• Infiammazione, microbiota e cancerogenesi
• I batteri coinvolti

Stato dell’arte
Durante la differenziazione e proliferazione cellulare, l’accumularsi di alcune mutazioni geniche aumenta considerevolmente il rischio di tumore. Infiammazione, età, patogeni o agenti tossici esterni sono tra i principali fattori che inducono queste mutazioni.

Cosa aggiunge questo studio
Lo studio, sulla base delle evidenze disponibili, valuta il possibile ruolo dei batteri nell’infiammazione dei dotti mammari e nella conseguente alterata differenziazione delle cellule staminali come causa di tumore al seno.

Conclusioni
L’ipotesi testata sembrerebbe supportata da evidenze. I batteri coinvolti nel metabolismo del lattosio, normalmente presenti nel latte mammario e nello yogurt, sembrerebbero tuttavia svolgere un ruolo protettivo, riducendo l’infiammazione.

Batteri patogeni, che colonizzano anche distretti anatomici diversi da quello mammario, sembrerebbero coinvolti nello sviluppo del tumore al seno. L’infiammazione sembrerebbe essere infatti uno dei fattori responsabili di un’alterata proliferazione e differenziazione cellulare, con conseguente accumulo di mutazioni genetiche, condizione chiave per la carcinogenesi. Di contro, batteri “buoni” come quelli coinvolti nel metabolismo del lattosio sembrerebbero avere un ruolo protettivo, riducendo l’infiammazione.

È quanto sostiene lo studio di Auday Marwaha e colleghi della Lancaster University (USA), recentemente pubblicato su Medical Hypotheses.

Infiammazione, microbiota e cancerogenesi

Le mutazioni a carico delle cellule staminali sono alla base dello sviluppo tumorale. Tra i fattori predisponenti troviamo l’infiammazione. Durante un processo infiammatorio, infatti, il corretto schema di divisione e differenziazione cellulare viene alterato. Con l’età i meccanismi di riparazione di eventuali mutazioni geniche si riducono sempre più, aumentando di contro la probabilità di carcinogenesi.

Il ruolo dei batteri nel processo infiammatorio e tumorale è noto. Di seguito quanto emerso per quanto riguarda in particolare il tumore al seno.

Il latte materno è tutt’altro che sterile. stafilococchi, streptococchi, Corynebacteria, batteri lattici, Propionibacteria e bifidobatteri sono infatti altamente espressi e trasportati dal circolo sanguigno, insieme a eventuali patogeni.
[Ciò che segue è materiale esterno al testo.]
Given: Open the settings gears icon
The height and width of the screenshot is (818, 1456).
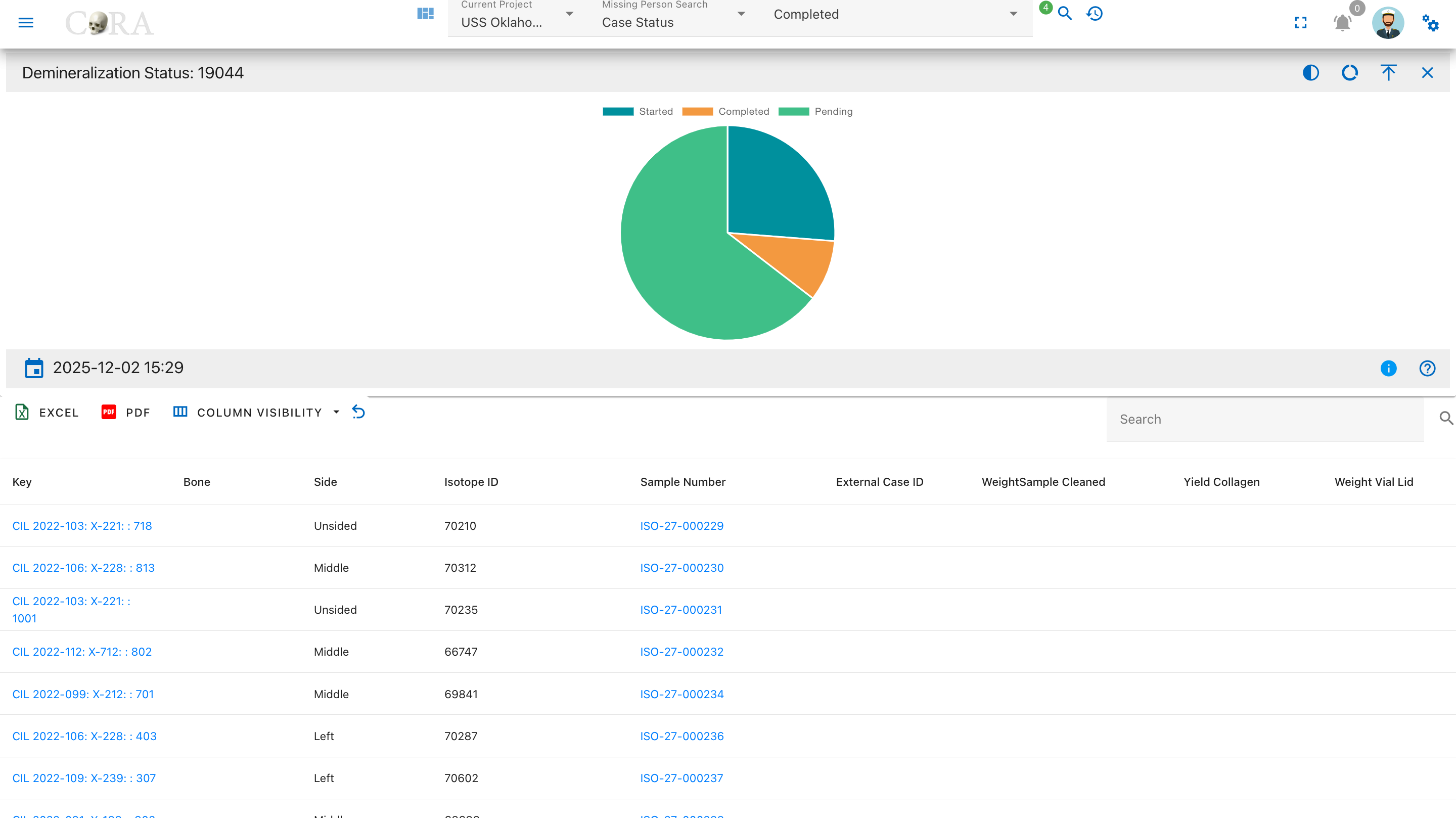Looking at the screenshot, I should (1430, 23).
In caso di tumore al seno, infatti, la popolazione batterica dei dotti mammari risulta alterata, seppur non sia stata ancora identificata una composizione caratteristica data l’elevata inter-variabilità.

I batteri coinvolti

Infezioni batteriche di altri distretti anatomici sembrerebbero inoltre influenzare lo sviluppo di questo tumore, come per esempio nel caso delle periodontiti. Questa condizione, principalmente causata da Porphryomonas gingivalis, Fusobacterium nucleatum, Treponemadenticola, Aggregatibacter actinomycetemcomitans e Tannerella forsythia, è stata infatti correlata a un maggior rischio di demenza senile, aterosclerosi, artrite reumatoide e cancro, incluso quello al seno. Tale correlazione sembrerebbe sostenuta dalla circolazione sistemica dei patogeni che, trovando condizioni favorevoli alla loro proliferazione, colonizzano il sito e ne alterano la differenziazione cellulare, inducendo un processo infiammatorio.
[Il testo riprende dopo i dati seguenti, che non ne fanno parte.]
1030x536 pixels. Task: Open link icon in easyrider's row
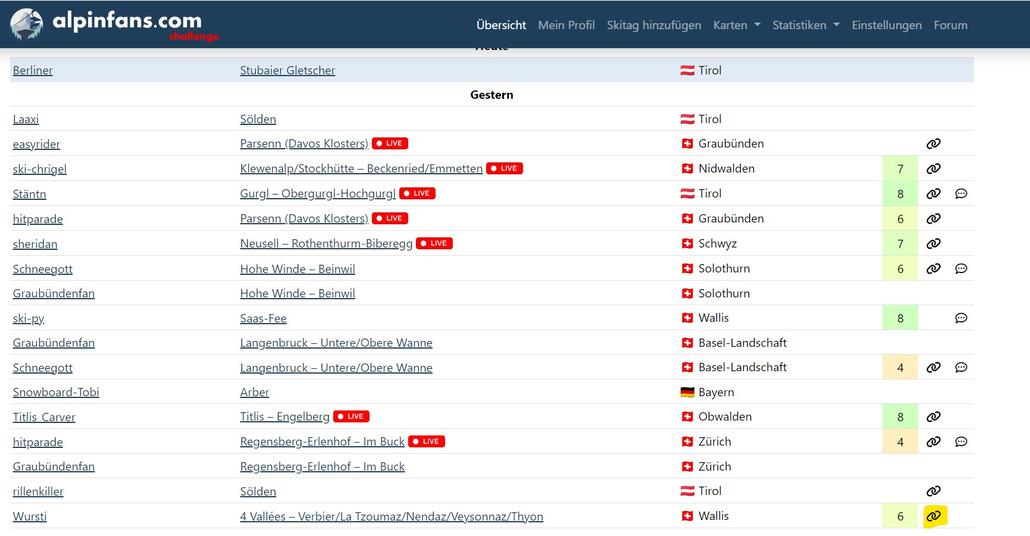pyautogui.click(x=933, y=144)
Un adeguato consumo di prodotti caseari, yogurt e formaggi a basso contenuto di grassi ha invece dimostrato di ridurre significativamente il rischio di tumore al seno. La presenza di batteri fermentanti il lattosio sembrerebbe esserne la chiave, data la loro presunta capacità di ostacolare la colonizzazione e la proliferazione di patogeni.